Come Mattarella è arrivato al Quirinale. La vera storia

Non è una libera interpretazione retroscenistica ma è il frutto di alcune conversazioni importanti avute in questi giorni con i protagonisti della partita quirinalizia

di Claudio Cerasa | 03 Febbraio 2015 ore 13:57 Il Foglio

Il vero punto, al netto di tutte le frasi in libertà, di tutte le teorie del complotto, di tutte le ricostruzioni raccontate seguendo più la chiave dell’accordo massonico che dell’accordo politico, è molto semplice e suona più o meno così: ma come diavolo è successo? Ovvero: in che modo si è materializzata la scorsa settimana la nascita e l’affermazione della candidatura di Sergio Mattarella alla presidenza della Repubblica? E tra Berlusconi e Renzi cosa è successo davvero? Quello che vi offriamo non è una libera interpretazione retroscenistica ma è il frutto di alcune conversazioni importanti avute in questi giorni con i protagonisti della partita quirinalizia.

 Le cose, al dettaglio, sono andate così. Lunedì 26 gennaio Matteo Renzi comunica alla sua squadra di governo e di partito che il nome dal quale sarebbe partito per trovare un candidato unitario per il Quirinale era quello del ministro dell’Economia Pier Carlo Padoan. Era questo il candidato di Renzi: un tecnico politico che avrebbe potuto mettere d’accordo tutte le anime del Pd, di governo e della maggioranza delle riforme.
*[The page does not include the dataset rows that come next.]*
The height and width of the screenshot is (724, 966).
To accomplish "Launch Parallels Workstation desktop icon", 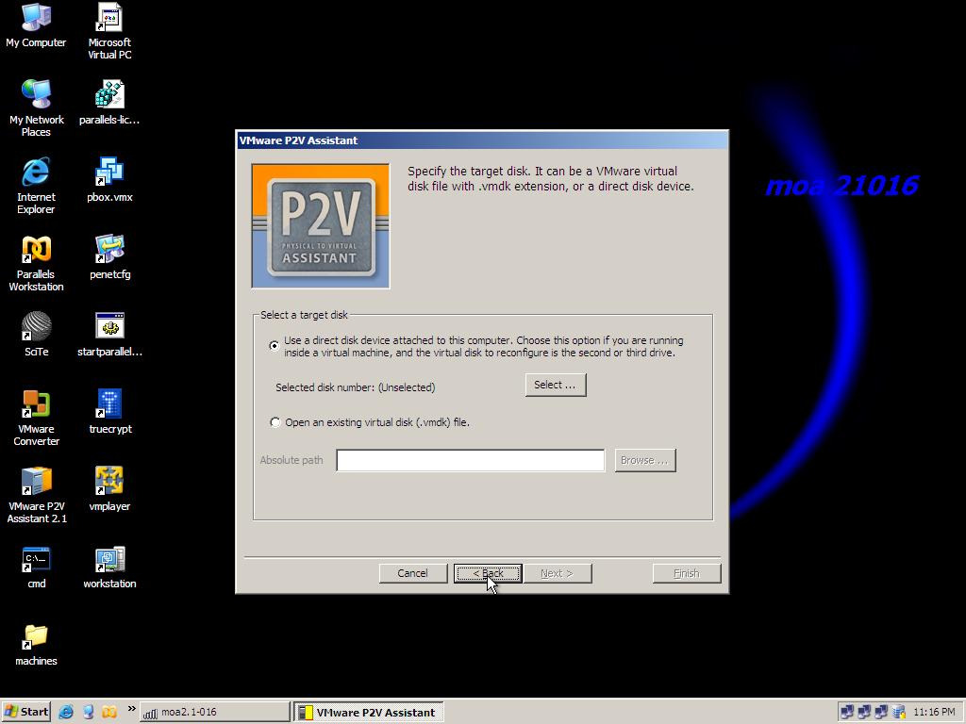I will tap(36, 250).
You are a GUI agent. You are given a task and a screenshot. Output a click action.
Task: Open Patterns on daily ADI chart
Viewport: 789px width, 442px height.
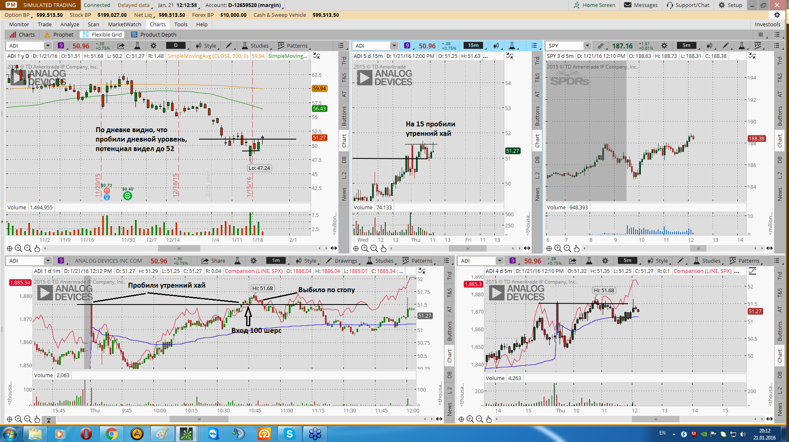(x=293, y=46)
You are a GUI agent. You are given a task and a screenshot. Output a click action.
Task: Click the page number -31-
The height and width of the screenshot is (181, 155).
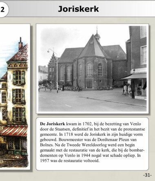click(147, 175)
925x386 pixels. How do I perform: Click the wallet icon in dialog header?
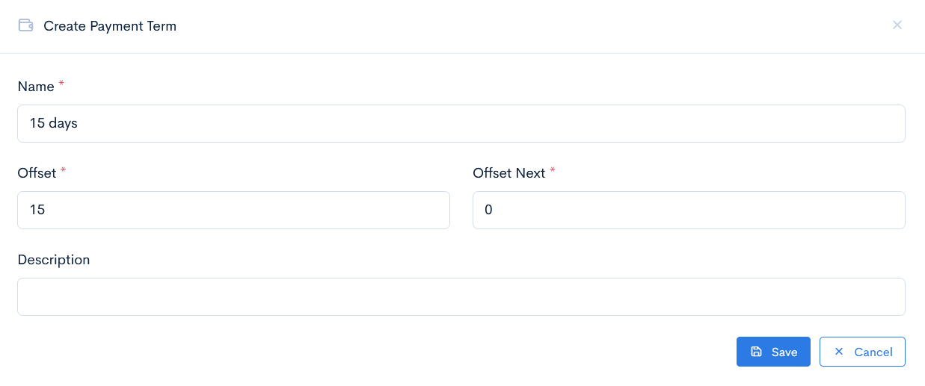[25, 25]
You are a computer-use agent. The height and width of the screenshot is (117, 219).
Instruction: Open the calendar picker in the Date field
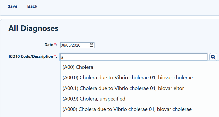(x=91, y=45)
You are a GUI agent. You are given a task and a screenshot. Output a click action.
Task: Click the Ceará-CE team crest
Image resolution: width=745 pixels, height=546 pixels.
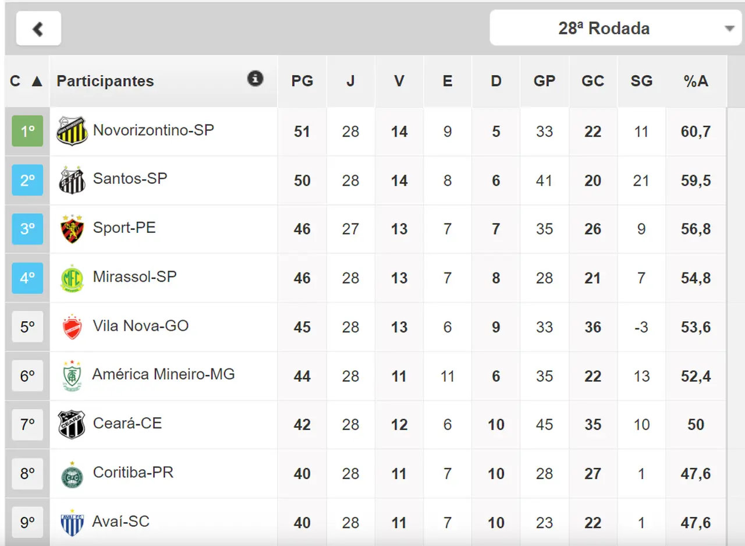72,425
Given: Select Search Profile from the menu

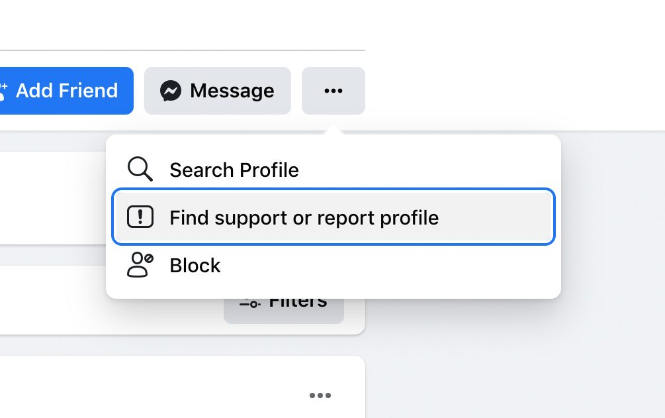Looking at the screenshot, I should tap(333, 170).
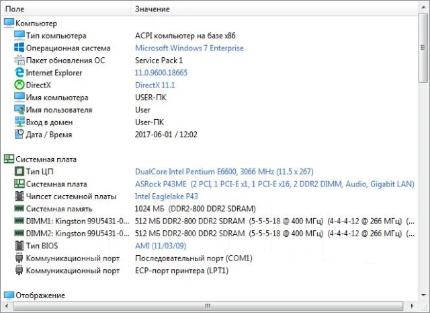Click the Windows logo icon beside Операционная система
This screenshot has width=430, height=313.
19,48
Il giorno dopo, parlando con tutti i delegati dei gruppi parlamentari, Renzi capisce che quel nome non va bene e che ogni partito chiede una cosa molto semplice: non un tecnico, ma un politico. Punto. A quel punto i nomi in campo, come si sa, sono due e soltanto due: Sergio Mattarella e Giuliano Amato. Con un’opzione: in caso di caduta di queste candidature, si sarebbe attinto alla fascia dei “second best”, ovvero gli altri candidati contattati direttamente da Renzi nelle ore precedenti all’incontro con i partiti e ai quali il presidente del Consiglio chiese di farsi trovare pronti.

Il mercoledì, il giorno dopo la richiesta di un politico arrivata da tutti i partiti, compresa Forza Italia, Berlusconi e Renzi si incontrano e Berlusconi fa la sua proposta a Renzi. Dicendogli: caro Matteo, ho parlato già con Massimo D’Alema, ho parlato con alcuni esponenti della minoranza del tuo partito, abbiamo verificato che i numeri per far eleggere Giuliano Amato ci sono già dalla quarta votazione e adesso manca solo il tuo, di sì: ci stai? Renzi, pur non avendo un cattivo rapporto con Amato, ha sempre pensato che un presidente della Repubblica come Amato avrebbe avuto troppa difficoltà a essere “raccontato”, e avrebbe avuto “un ruolo e un profilo non adatto a segnare il passaggio alla terza repubblica”, e a quel punto rilancia. E come lo fa? Non – passaggio fondamentale – con un nome da utilizzare per sedurre i nemici di Forza Italia ma con un nome da utilizzare per sedurre gli amici di Forza Italia (nel 2011, per la cronaca, il Pdl di Berlusconi e Alfano votò allegramente Mattarella per la Corte Costituzionale). Sapendo perfettamente che con il nome di Mattarella, Renzi avrebbe avuto la possibilità di fare la stessa cosa che Berlusconi aveva provato a fare con il Pd: agganciare la minoranza per poi portare dentro il perimetro dei grandi elettori anche il resto del partito. La mossa ha un suo peso relativo dal punto di vista numerico perché Renzi sa che senza i voti del centrodestra il nome di Mattarella è a rischio e per questo il presidente del Consiglio – altro passaggio importante – decide di puntare su Mattarella solo quando riceve dal neo capo dello stato una garanzia precisa: che avrebbe resistito anche dopo la quarta votazione, e che sarebbe stato disponibile ad andare avanti anche in caso di prime raffiche di franchi tiratori.

Il centrodestra non ci sta e comincia il pasticcio. Il no di Ncd (che intanto prova a trattare con il Pd la partita del sindaco di Milano) diventa a poco a poco un sì. Il no di Forza Italia (che sarebbe potuto essere un nì da subito) diventa un nì. E a poco a poco i tasselli finiscono nelle posizioni che sappiamo. La nascita di Mattarella al Quirinale parte da qui. E se Alfano e Berlusconi avessero capito da subito che il modo migliore per giocare la partita era quella non di subirla ma di intestarsela oggi forse gli psicodrammi vissuti da Forza Italia ed Ncd sarebbero state, a loro modo, delle vittorie politiche.